One of the more shameful trends of post 9/11
America is the way we now consider going to war as some sort of “business as usual” affair. It
used to be a big deal to send our military men and women into harm’s way. People at home made
sacrifices. The media gave it the proper attention it deserved.
These days, we take it for
granted that the poorest Americans will continue to send their sons and daughters into the
military because of the possibility of them getting an education and learning useful skills that
will propel them into the middle class. It’s a gamble, of course. They might come home in a
flag-draped coffin or physically or mentally maimed.
“I think the hardest thing in
contrast to the decade after Pearl Harbor was when everybody participated in that decade of World
War II, everybody knew somebody who was fighting overseas,” historian Doris Kearns Goodwin said.
“You had a Manhattan Project for atomic energy.
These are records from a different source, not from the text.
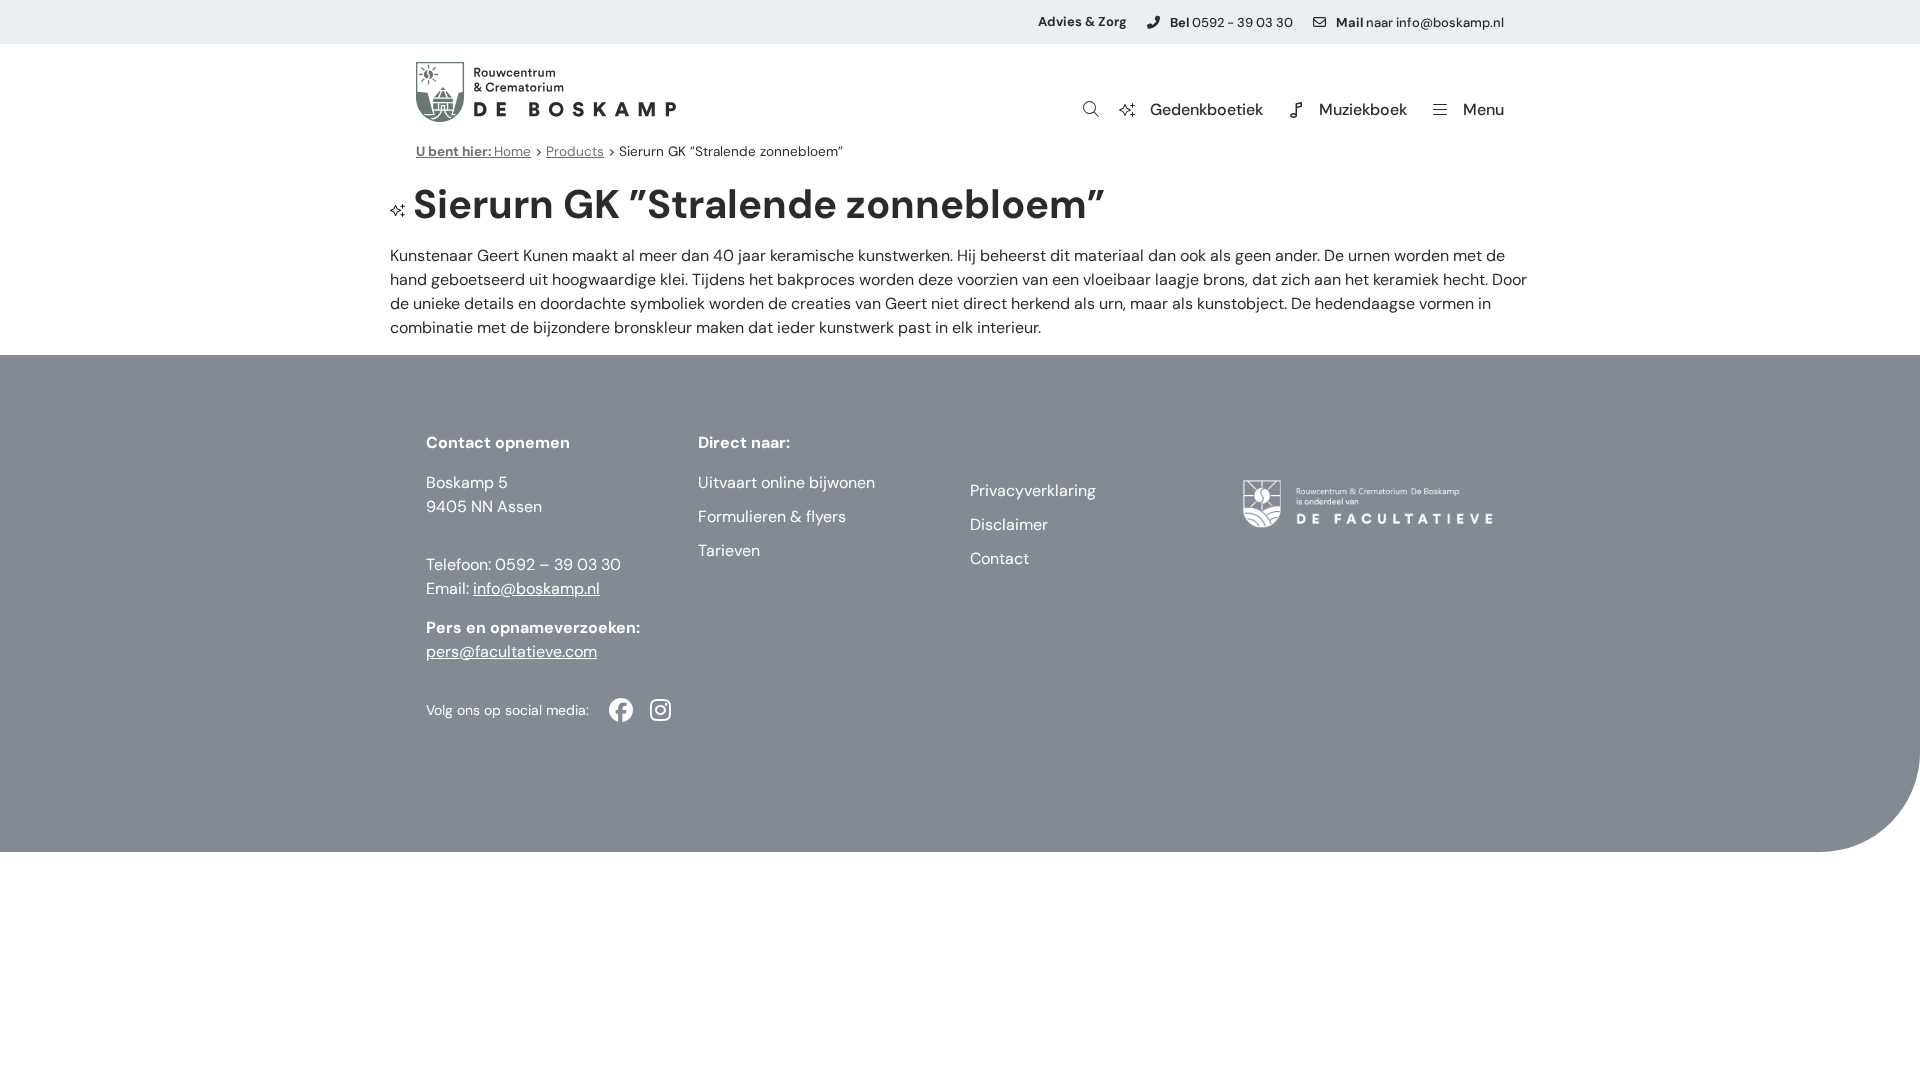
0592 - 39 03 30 (1231, 22)
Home (473, 151)
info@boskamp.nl (536, 588)
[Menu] (1440, 110)
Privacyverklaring (1033, 490)
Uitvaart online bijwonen (786, 482)
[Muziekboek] (1296, 110)
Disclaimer (1009, 524)
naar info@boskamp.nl (1420, 22)
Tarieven (729, 550)
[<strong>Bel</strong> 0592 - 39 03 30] (1153, 22)
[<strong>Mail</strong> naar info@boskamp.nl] (1319, 22)
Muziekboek (1363, 109)
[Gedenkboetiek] (1127, 110)
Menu (1483, 109)
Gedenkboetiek (1206, 109)
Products (575, 151)
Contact (999, 558)
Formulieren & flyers (772, 516)
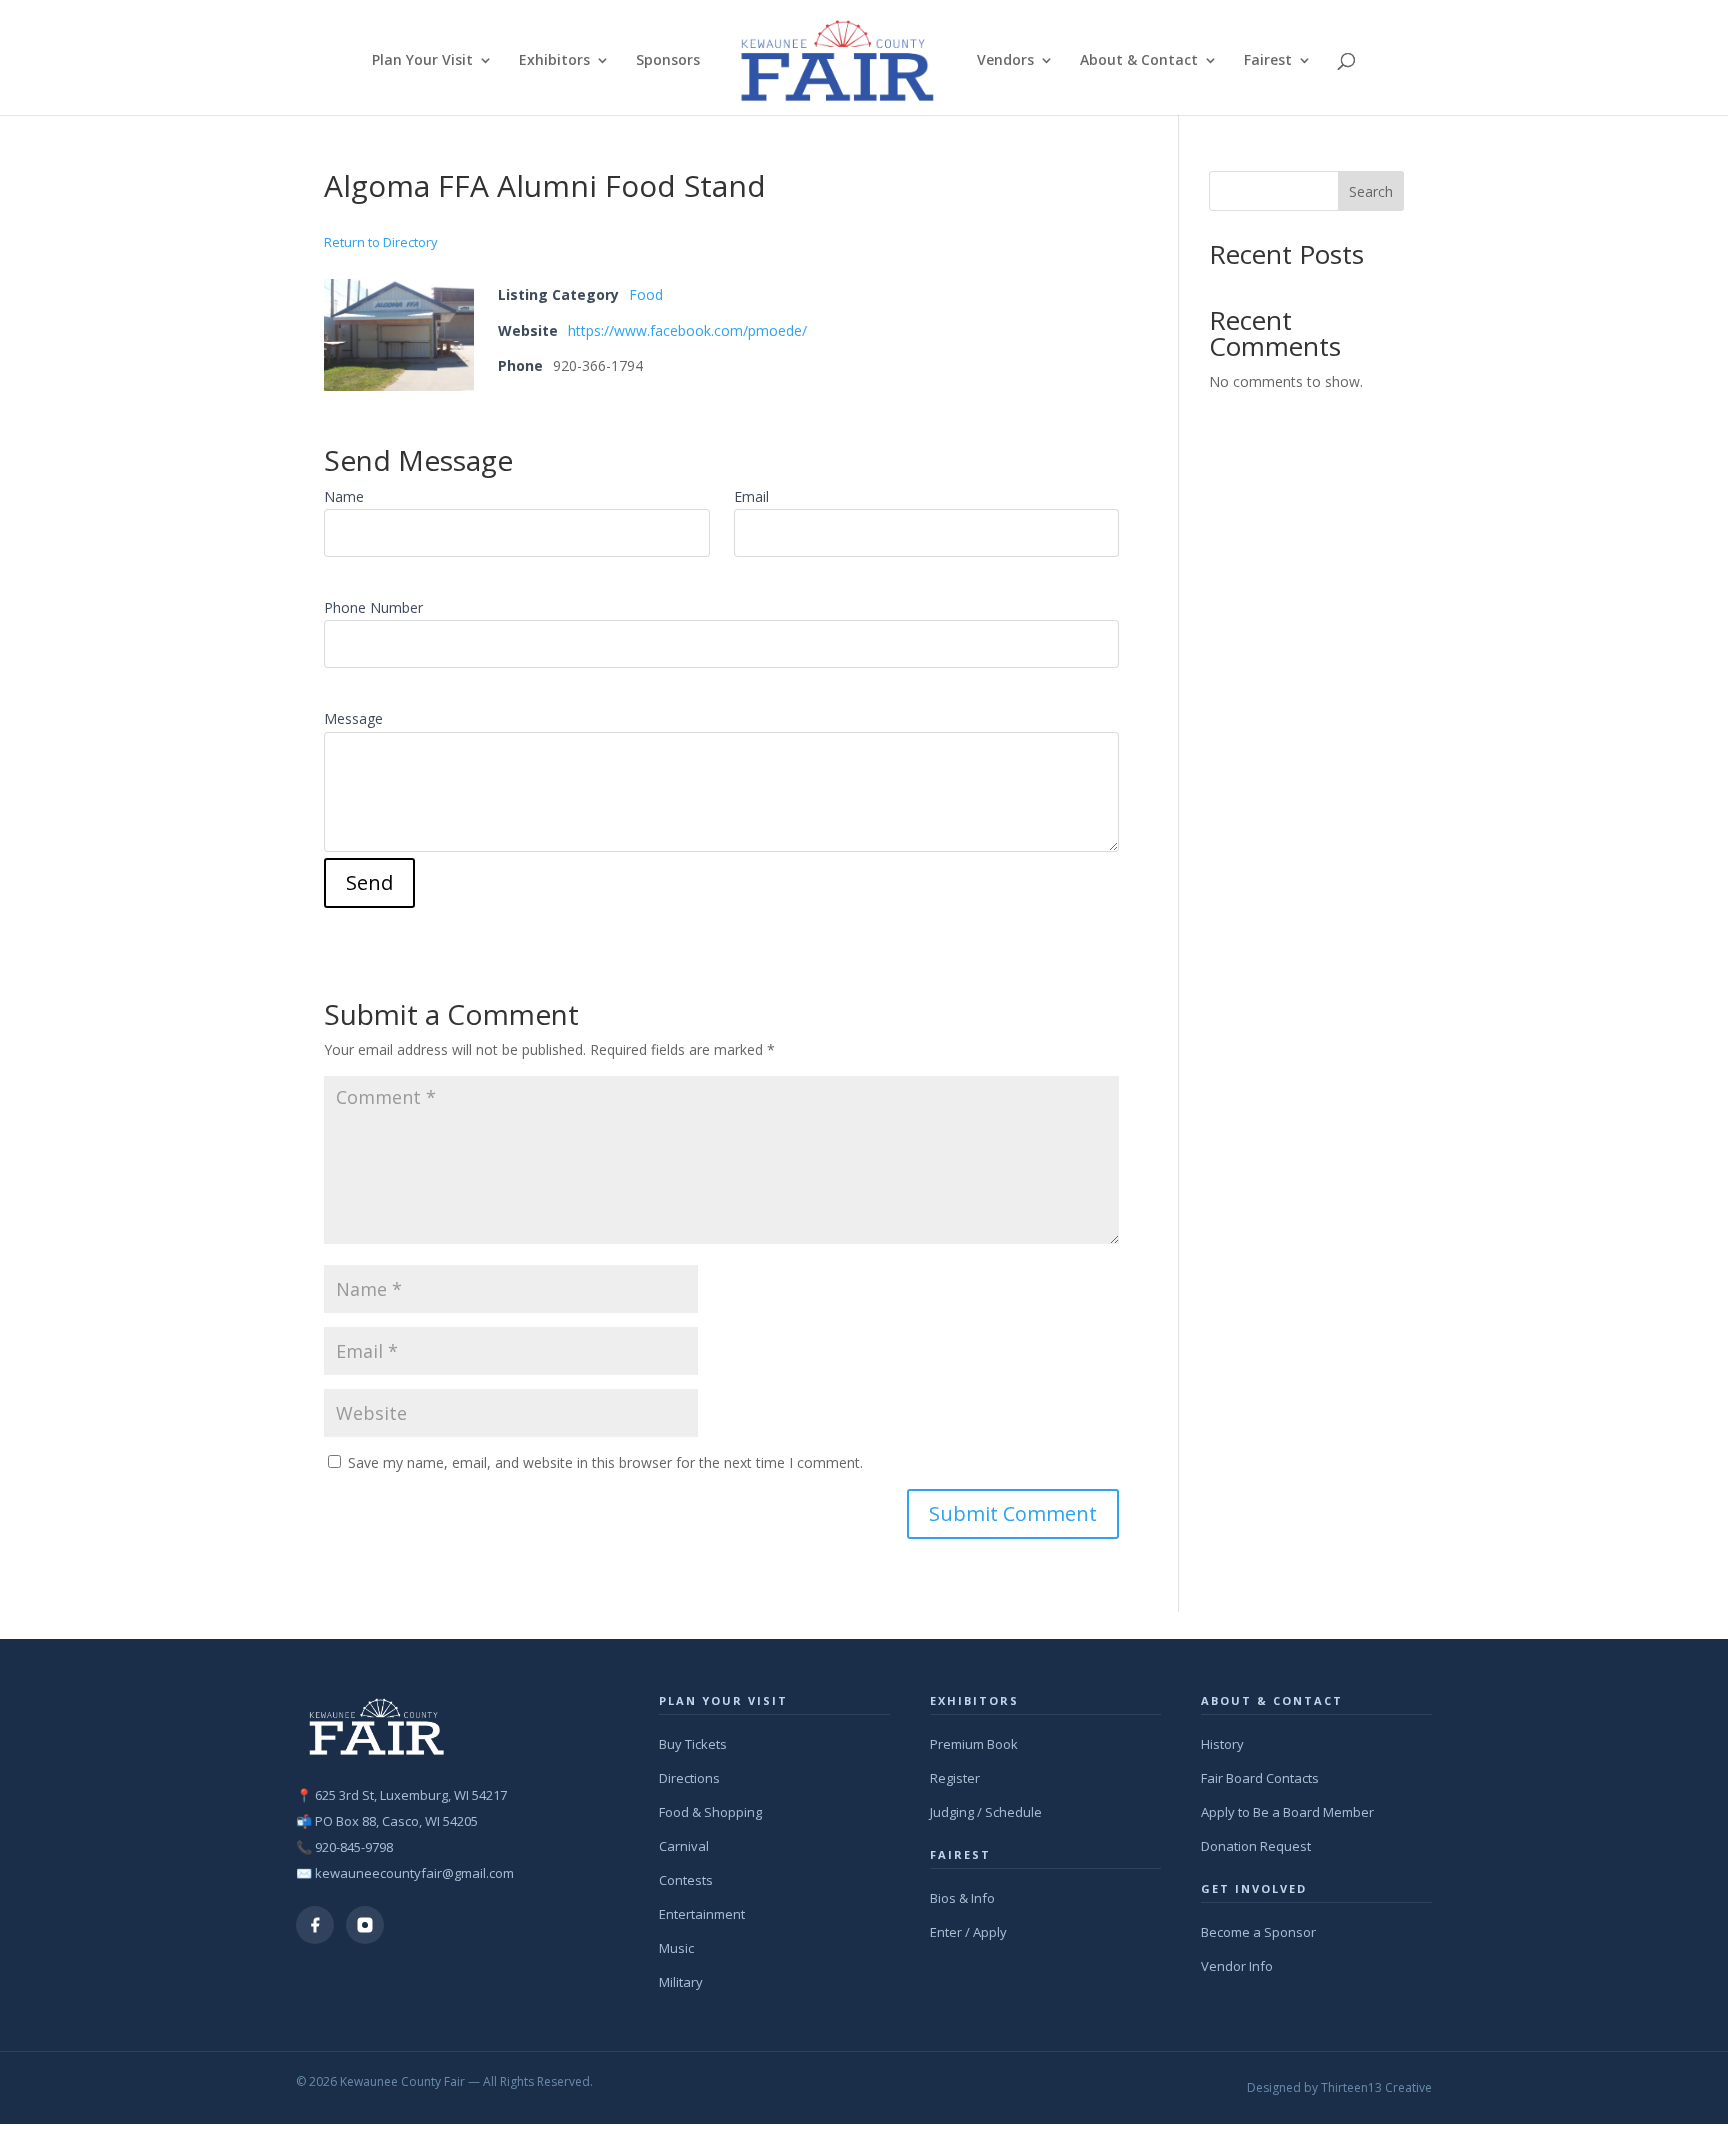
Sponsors (668, 61)
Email (751, 496)
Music (676, 1948)
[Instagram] (365, 1925)
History (1222, 1744)
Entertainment (702, 1914)
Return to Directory (381, 242)
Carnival (684, 1846)
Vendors (1005, 61)
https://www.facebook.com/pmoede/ (687, 330)
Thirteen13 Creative (1376, 2087)
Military (681, 1982)
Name (344, 496)
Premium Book (974, 1744)
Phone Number (373, 607)
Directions (689, 1778)
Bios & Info (962, 1898)
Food (646, 294)
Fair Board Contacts (1260, 1778)
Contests (686, 1880)
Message (353, 718)
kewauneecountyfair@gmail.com (414, 1873)
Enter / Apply (968, 1932)
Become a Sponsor (1258, 1932)
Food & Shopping (710, 1812)
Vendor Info (1237, 1966)
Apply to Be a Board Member (1287, 1812)
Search (1371, 191)
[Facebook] (315, 1925)
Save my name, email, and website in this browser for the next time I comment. (605, 1462)
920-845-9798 (354, 1847)
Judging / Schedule (986, 1812)
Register (955, 1778)
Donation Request (1256, 1846)
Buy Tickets (693, 1744)
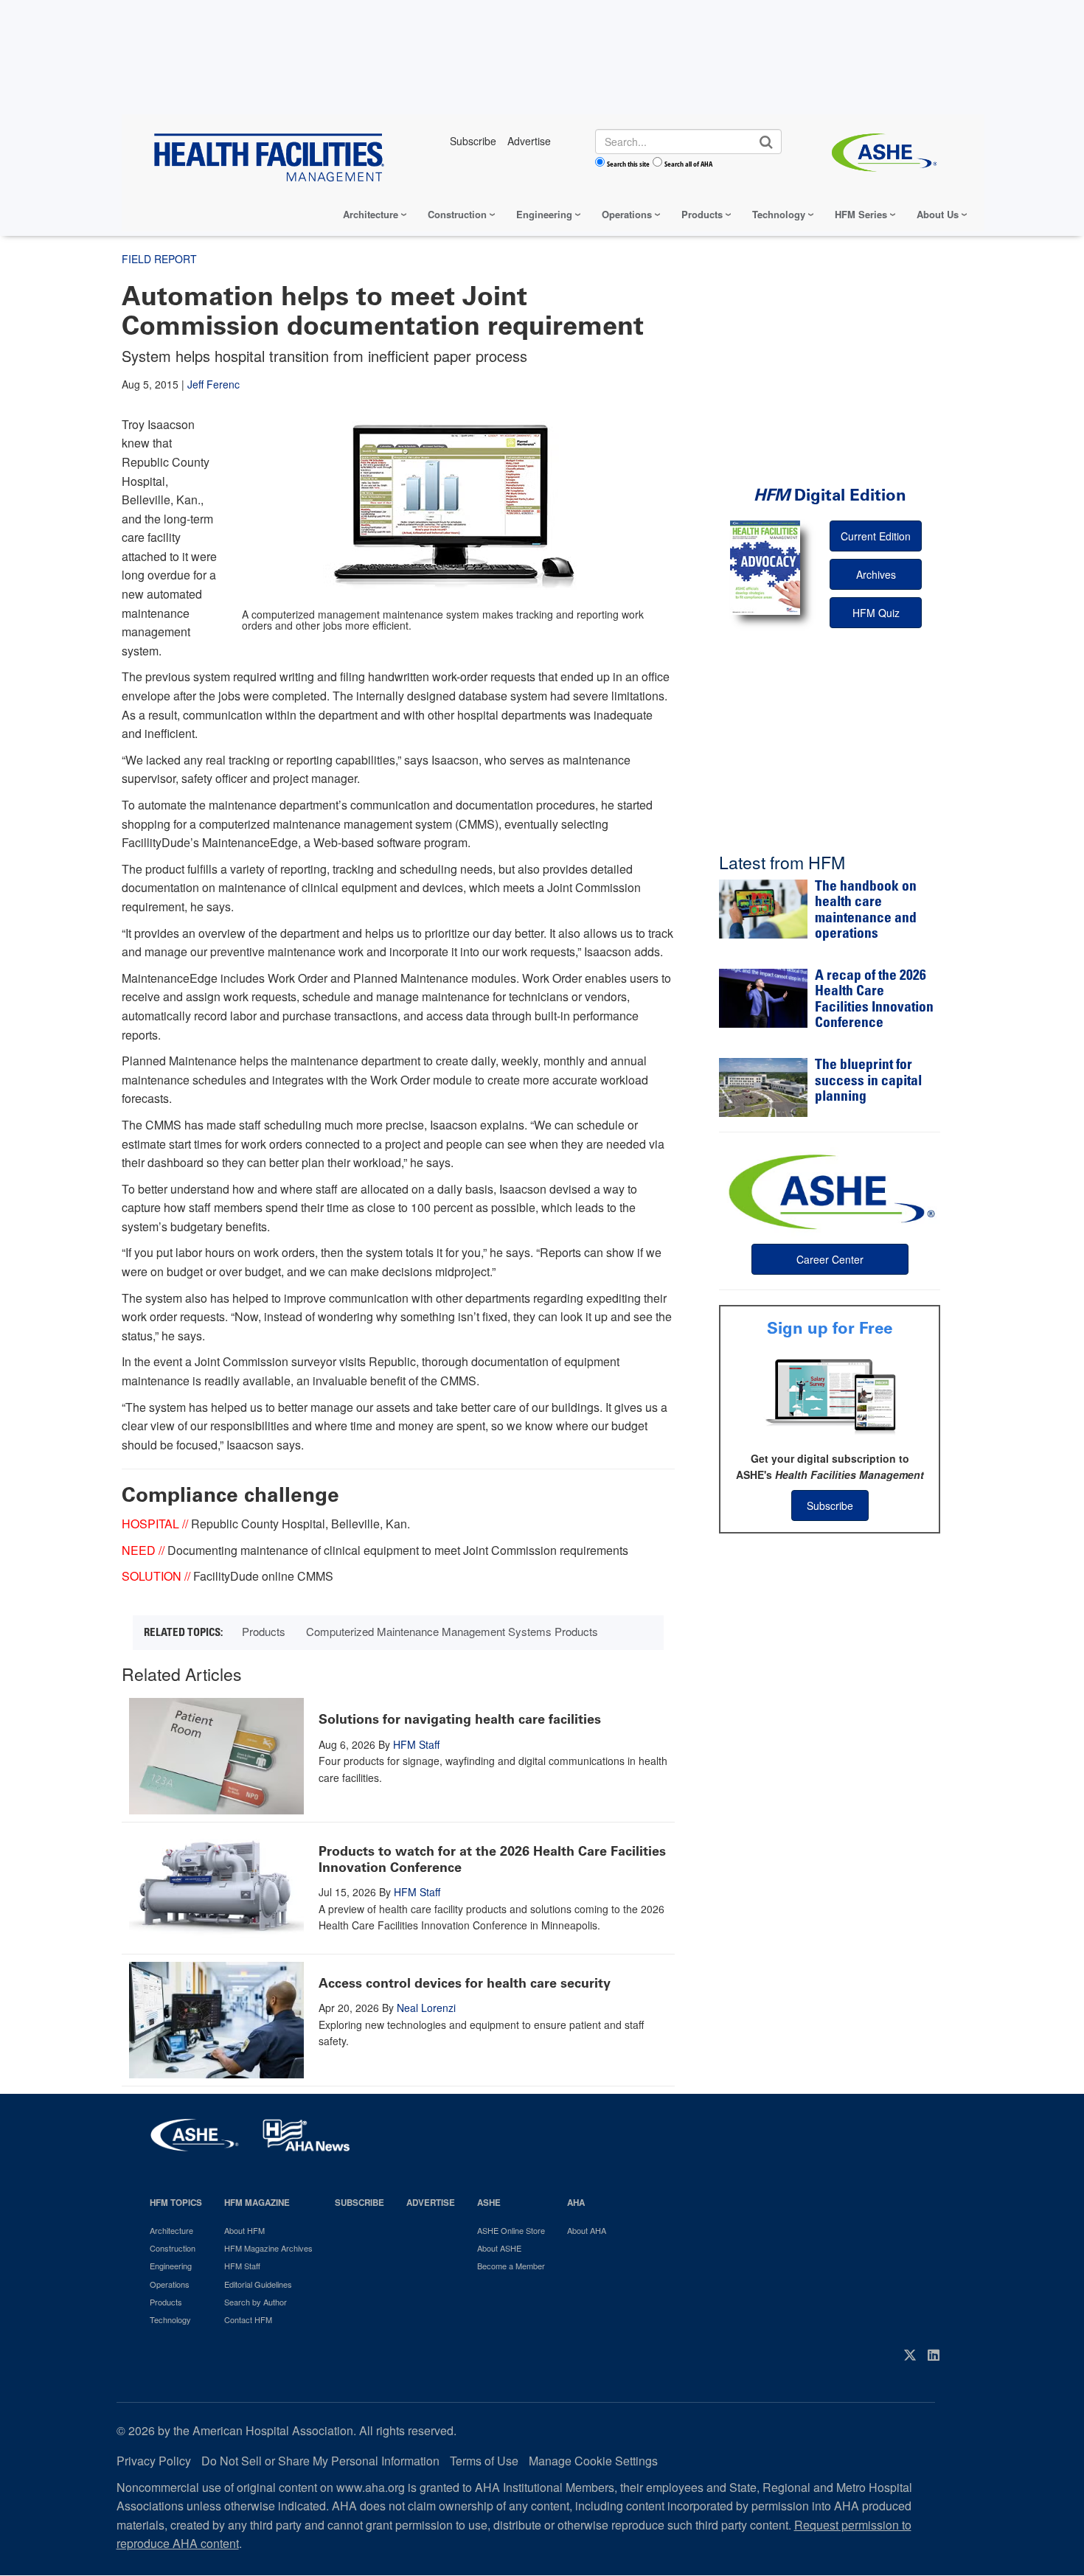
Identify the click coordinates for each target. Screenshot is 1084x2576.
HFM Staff (416, 1744)
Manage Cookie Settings (593, 2460)
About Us (938, 214)
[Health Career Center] (829, 1190)
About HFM (244, 2230)
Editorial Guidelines (258, 2284)
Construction (457, 214)
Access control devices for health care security (465, 1983)
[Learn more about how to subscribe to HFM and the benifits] (830, 1395)
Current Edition (876, 536)
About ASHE (499, 2248)
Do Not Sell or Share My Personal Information (320, 2460)
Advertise (430, 2202)
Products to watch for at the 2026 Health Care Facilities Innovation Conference (492, 1859)
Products (702, 214)
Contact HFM (248, 2319)
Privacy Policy (154, 2460)
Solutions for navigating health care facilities (460, 1719)
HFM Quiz (876, 612)
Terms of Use (484, 2460)
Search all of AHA (688, 163)
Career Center (830, 1259)
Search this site (628, 163)
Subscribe (830, 1505)
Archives (876, 574)
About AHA (586, 2230)
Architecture (370, 214)
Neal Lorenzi (426, 2007)
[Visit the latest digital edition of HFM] (765, 567)
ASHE (489, 2202)
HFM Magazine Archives (268, 2248)
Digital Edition (830, 495)
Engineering (544, 214)
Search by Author (255, 2302)
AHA (576, 2202)
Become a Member (511, 2265)
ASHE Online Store (511, 2230)
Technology (778, 214)
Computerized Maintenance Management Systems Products (452, 1631)
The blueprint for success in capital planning (868, 1081)
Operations (627, 214)
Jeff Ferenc (213, 384)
You had the rubber bands being rolled up. There
was a feeling of closure when the war came to an end and a feeling of we all did it together.
We've been spectators, most of the country, in this decade, to the wars that have been fought in
Iraq and Afghanistan.”
We have now been at war in Afghanistan twice as long as we were at
war during WWII. Most Americans believe that we are no longer in Iraq, but the fact is that 46,000
U.S. troops are still stationed there (all of our allies have left). It costs us more than $20
billion annually just to air-condition all of our military facilities in Iraq.
War is an
expensive undertaking, and it doesn’t create a single product.
ABC News recently reported
that more than $9 billion in U.S. cash, weapons and supplies has simply vanished in Iraq,
including 190,000 guns, 110,000 of which are AK-47s. Care to ponder whose hands those weapons are
in now?
Since 9/11, America has been in the war business. And while business is booming,
it’s not exactly making a profit. A trillion dollars here, a trillion dollars there, and pretty
soon you’re talking about real money.
I know this seems like incredibly negative
commentary to spew on the 10th anniversary of 9/11. But it’s time to ask ourselves how the victims
of that horrific attack would have wanted us to act in the decade since their deaths. I don’t
think we’ve come remotely close to honoring their memory.